L’accompagnement financier des agriculteurs qui se lancent dans une transition vers une agriculture plus durable apparaît crucial, car « c’est sur plusieurs années qu’on voit qu’il n’y a pas de perte de rentabilité, et même un gain de rentabilité et une valeur du sol qui devient plus importante », ajoute François Thierart.

La question de la rémunération impose le besoin d’indicateurs économiques clairs. Thibaut Savoye précise : « Ce qui sécurise un agriculteur dans sa capacité de transition, c’est de savoir ce qu’une pratique va lui coûter, et ce qu’elle lui rapportera en crédits carbone. On intègre ces éléments dans nos tableaux de bord ».

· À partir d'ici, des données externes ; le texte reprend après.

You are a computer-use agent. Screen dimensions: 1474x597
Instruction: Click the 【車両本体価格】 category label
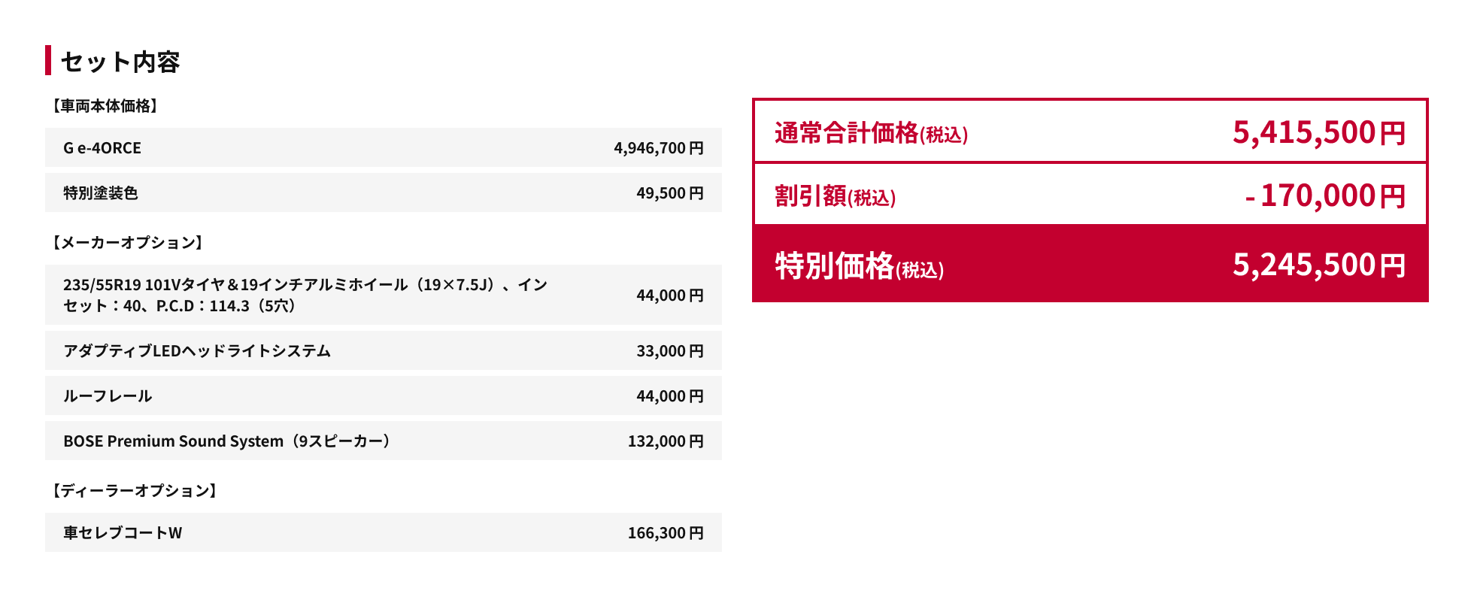click(105, 106)
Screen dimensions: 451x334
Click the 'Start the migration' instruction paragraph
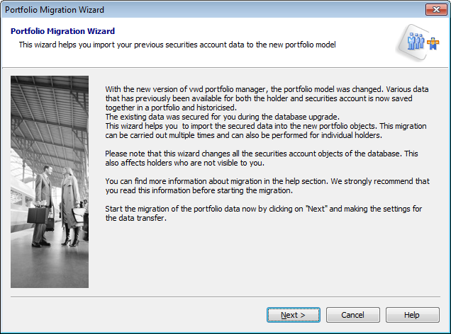pyautogui.click(x=269, y=213)
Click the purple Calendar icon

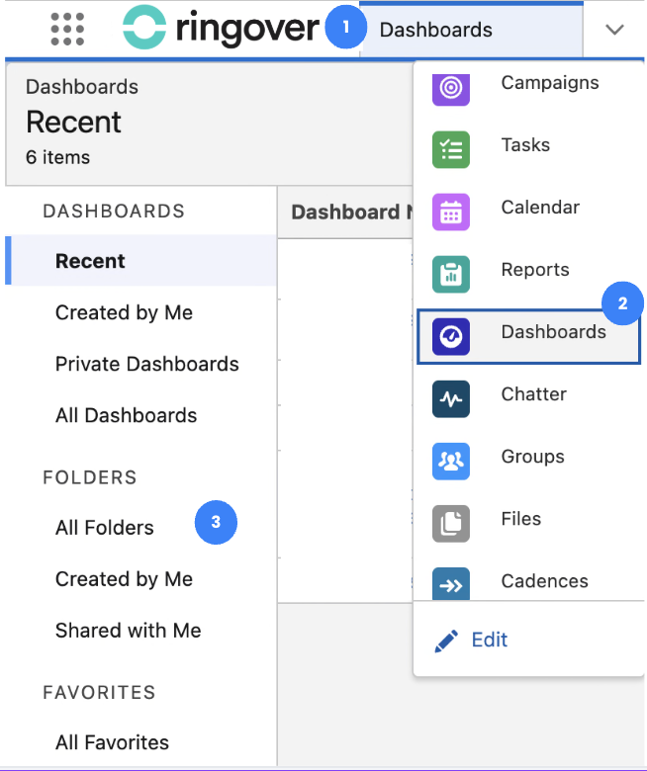click(x=451, y=212)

Pour Chuck de Liedekerke, le vrai risque est politique : « Face à la colère agricole, certains prônent une marche arrière du Green Deal. Mais c’est une erreur, les agriculteurs ne manifestent pas contre la fertilité des sols. Ils manifestent parce qu’ils ne gagnent pas assez leur vie ! »

Or, investir dans des pratiques durables dans un monde de plus en plus contraint par le climat et la raréfaction des ressources fossiles, c’est selon lui « une façon d’améliorer notre sécurité alimentaire, la compétitivité de nos productions alimentaires, et le niveau de vie des agriculteurs ! »

D’autant que l’Europe est attendue sur ce terrain, note François Thierart : « Aux États-Unis, en Amérique latine, tout le monde regarde l’Europe la France. On est vus comme les plus avancés sur les sujets agroécologiques. On doit montrer l’exemple ! »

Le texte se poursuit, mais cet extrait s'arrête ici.